6. Avoid planting turf in areas that are hard to water, such as steep inclines and isolated strips along sidewalks and driveways.

7. Install covers on pools and spas and check for leaks around your pumps.

8. Use the garbage disposal sparingly. Compost instead and save gallons every time.

9. Plant during the spring or fall when the watering requirements are lower.

10. Keep a pitcher of water in the refrigerator instead of running the tap for cold drinks, so that every drop goes down you, not the drain.

11. Check your water meter and bill to track your water usage.

12. Minimize evaporation by watering during the early morning hours, when temperatures are cooler and winds are lighter.

13. Wash your produce in the sink or in a pan that is partially filled with water instead of running water from the tap.

14. Use a layer of organic mulch around plants to reduce evaporation and save hundreds of gallons a year.

15. Use a broom instead of a hose to clean your driveway or sidewalk and save 80 gallons of water each time.

16. If your shower can fill a one-gallon bucket in less than 20 seconds, replace it with a water-efficient showerhead.

17. Collect the water you use for rinsing produce and reuse it to water houseplants.

18. Divide your watering cycle into shorter periods to reduce runoff and allow for better absorption every time you water.

19. We’re more likely to notice leaky faucets indoors, but don’t forget to check outdoor faucets, pipes and hoses for leaks.

20. Periodically check your pool for leaks if you have an automatic refilling device.

21. Only water your lawn when needed. You can tell by simply walking across your lawn. If you leave footprints, it’s time to water.

22. When you shop for a new appliance, consider one offering cycle and load size adjustment. They are more water and energy efficient than older appliances.

23. Time your shower to keep it under five minutes. You’ll save up to 1,000 gallons a month.

24. Install low-volume toilets.

25. Adjust your lawn mower to a higher setting. Longer grass shades root systems and holds soil moisture better than a closely clipped lawn.

26. When you clean your fish tank, use the water you’ve drained on your plants.

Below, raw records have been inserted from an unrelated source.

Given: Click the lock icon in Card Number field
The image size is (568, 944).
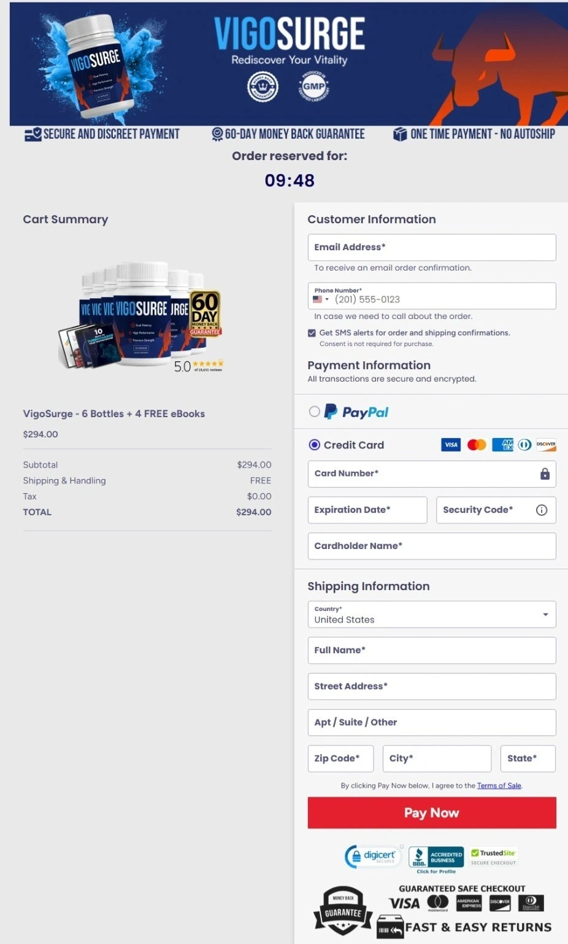Looking at the screenshot, I should click(545, 474).
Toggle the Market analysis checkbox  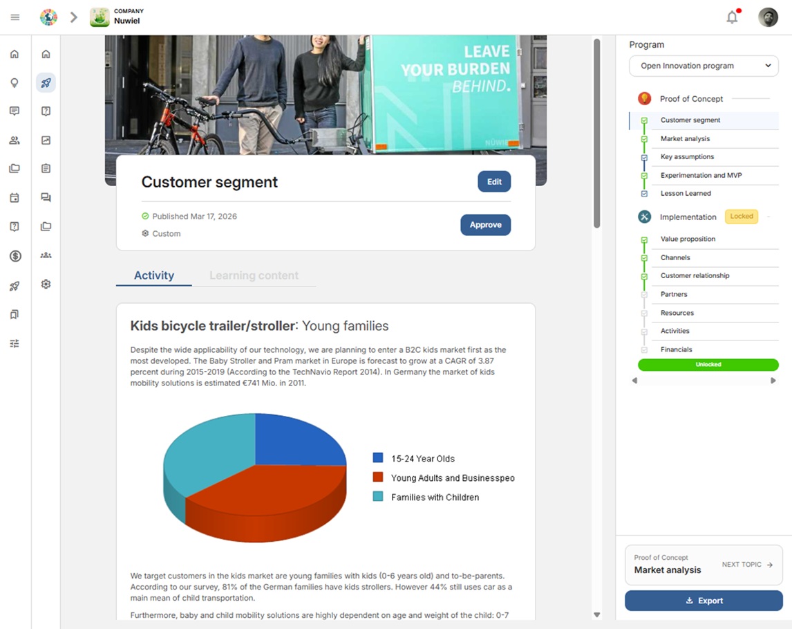(644, 139)
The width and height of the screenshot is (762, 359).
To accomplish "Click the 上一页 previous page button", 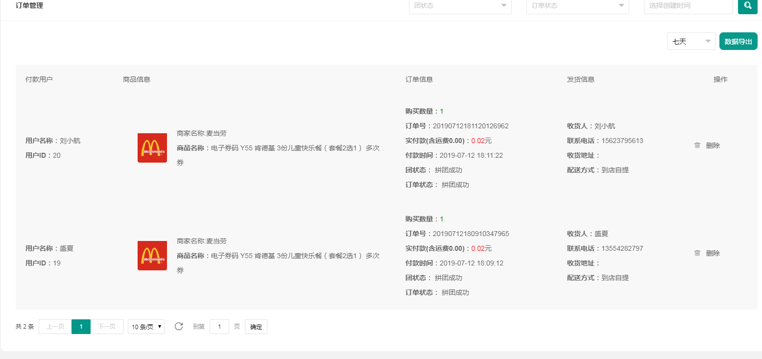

The water is rich in nitrogen and phosphorous, providing a free and effective fertilizer.

27. Use the sprinkler for larger areas of grass. Water small patches by hand to avoid waste.

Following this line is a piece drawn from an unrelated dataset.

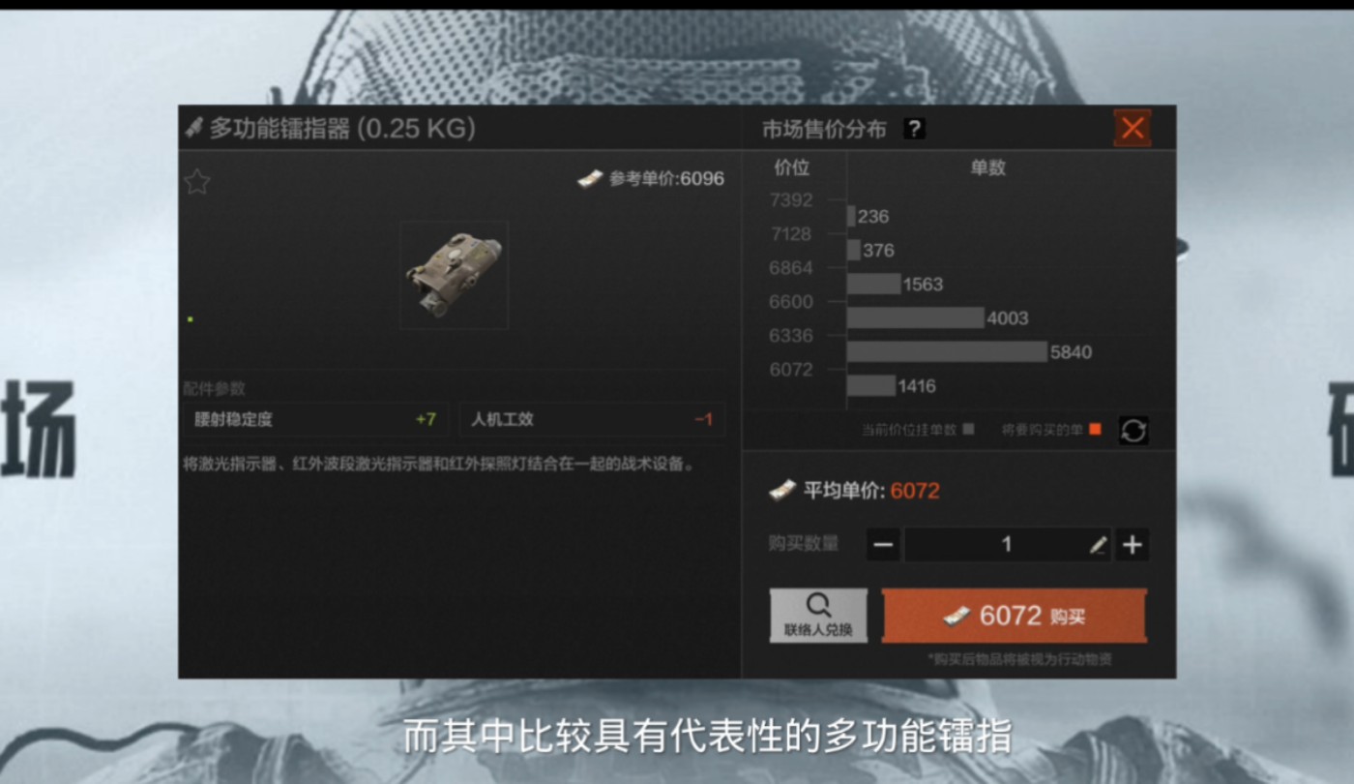Select the 1416 orders price bar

28. Put food coloring in your toilet tank. If it seeps into the toilet bowl, you have a leak. It’s easy to fix, and you can save more than 600 gallons a month.

29. Plug the bathtub before turning the water on, then adjust the temperature as the tub fills up.

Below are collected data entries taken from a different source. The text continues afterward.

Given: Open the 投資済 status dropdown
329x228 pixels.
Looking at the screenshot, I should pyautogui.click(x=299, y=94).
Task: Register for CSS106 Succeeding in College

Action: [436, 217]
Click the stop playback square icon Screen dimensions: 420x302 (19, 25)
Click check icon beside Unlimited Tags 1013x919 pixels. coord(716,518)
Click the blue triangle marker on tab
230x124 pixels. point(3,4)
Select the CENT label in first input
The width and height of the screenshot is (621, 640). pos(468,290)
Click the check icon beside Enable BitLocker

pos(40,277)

30. Use porous materials for walkways and patios to keep water in your yard and prevent wasteful runoff.

31. Direct downspouts and other runoff toward shrubs and trees, or collect and use for your garden.

32. Designate one glass for your drinking water each day. This will cut down on the number of times you run your dishwasher.

33. Water your summer lawns once every three days and your winter lawn once every five days.

34. Install a rain shut-off device on your automatic sprinklers to eliminate unnecessary watering.
35. Don’t use running water to thaw food.

Monday, June 6, 2011

SLUWCD 2011/2012 Art Contest Winners

The Sandy Land Water Conservation District is pleased to announce, the 13 winners for their 5th annual Calendar Art Contest. There were two schools that participate in the contest; Plains and Kelly Dodson Elementary of Denver City .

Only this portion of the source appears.